Destralhar o edifício legislativo
Ainda sou do tempo dos sinaleiros, normalmente gordos, instalados em cima de um palanque, no meio do cruzamento, a esbracejarem mandando vir ou parar o trânsito, com a cabeça enfiada dentro daquele imponente capacete branco que lhes fez ganhar a alcunha de cabeças de giz. Mas, devo confessar, sou um fã dos semáforos.
O que me atrai nos semáforos é a simplicidade e universalidade do sistema. Não importa se estamos de carro ou a pé, em Nova Iorque, Cabul, Paris, Cartum ou Bogotá. O verde manda-nos seguir em frente e o amarelo avisa-nos de que o sinal vai passar ao vermelho que nos obriga a parar. Tão simples que até um analfabeto percebe. Claro que depois há variantes. Em Berlim, as luzes estão decoradas com uns bonecos patuscos. Em algumas cidades espanholas e em Lisboa, na zona da Expo, há semáforos que nos avisam quantos segundos faltam para mudar de cor. Em Los Angeles, se a manobra for feita com cuidado, é permitido virarmos à direita mesmo quando está vermelho. E há sinaléticas complementares inventadas em benefício de cegos ou daltónicos.

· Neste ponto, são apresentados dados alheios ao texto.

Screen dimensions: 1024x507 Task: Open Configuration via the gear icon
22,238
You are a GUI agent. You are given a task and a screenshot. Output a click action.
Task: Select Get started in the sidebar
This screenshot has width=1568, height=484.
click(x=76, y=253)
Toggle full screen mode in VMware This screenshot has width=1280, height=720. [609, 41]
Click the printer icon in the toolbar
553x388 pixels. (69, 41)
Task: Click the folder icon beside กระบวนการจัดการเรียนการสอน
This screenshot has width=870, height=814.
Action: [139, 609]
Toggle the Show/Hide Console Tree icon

Nas coisas essenciais da nossa vida a simplicidade e fiabilidade são valores inestimáveis, mas lamentavelmente a esmagadora maioria dos políticos ou desconhece este princípio sábio ou não tem o bom senso de o observar quando, para mal dos nossos pecados, chegam a lugares de Governo com o peito cheio de ar e convencidos de que tudo quanto foi feito pelos seus antecessores está errado e tem de ser mudado.
Estou a falar de gente que até pode estar bem preparada e ser bem-intencionada (à partida temos de admitir tudo), mas que, se pudesse, na impossibilidade de fazer o negócio por ajuste direto, abria logo um concurso público para o fornecimento, chave na mão, de um novo sistema de semáforos, em o que o azul seria o novo sinónimo de proibição, o laranja substituiria o verde, enquanto que o amarelo passaria a cor-de-rosa.

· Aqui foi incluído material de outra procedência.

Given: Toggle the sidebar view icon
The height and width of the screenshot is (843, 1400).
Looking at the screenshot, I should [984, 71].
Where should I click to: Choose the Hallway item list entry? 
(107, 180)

Num país como o nosso em que ninguém sabe ao certo quantas leis existem e estão em vigor diplomas que se contradizem uns aos outros, manda a prudência que, em vez de produzir mais legislação, os deputados e ministros concentrem os seus esforços em desbastar a selva legislativa, mãe de um
emaranhado de burocracia que nos prende os movimentos, entope os tribunais - e nem sequer aproveita aos advogados.
Destralhar o asfixiante e labiríntico edifício legislativo que habitamos é prioritário se queremos mesmo atacar um sistema de Justiça, com anedóticos indicadores de produtividade e em que ninguém confia. Como se consegue isso? Deixo ficar uma sugestão. No primeiro ano, os ministros deviam estar proibidos de legislar. E partir do segundo ano, só podiam fazer uma lei nova por cada duas velhas que eliminassem.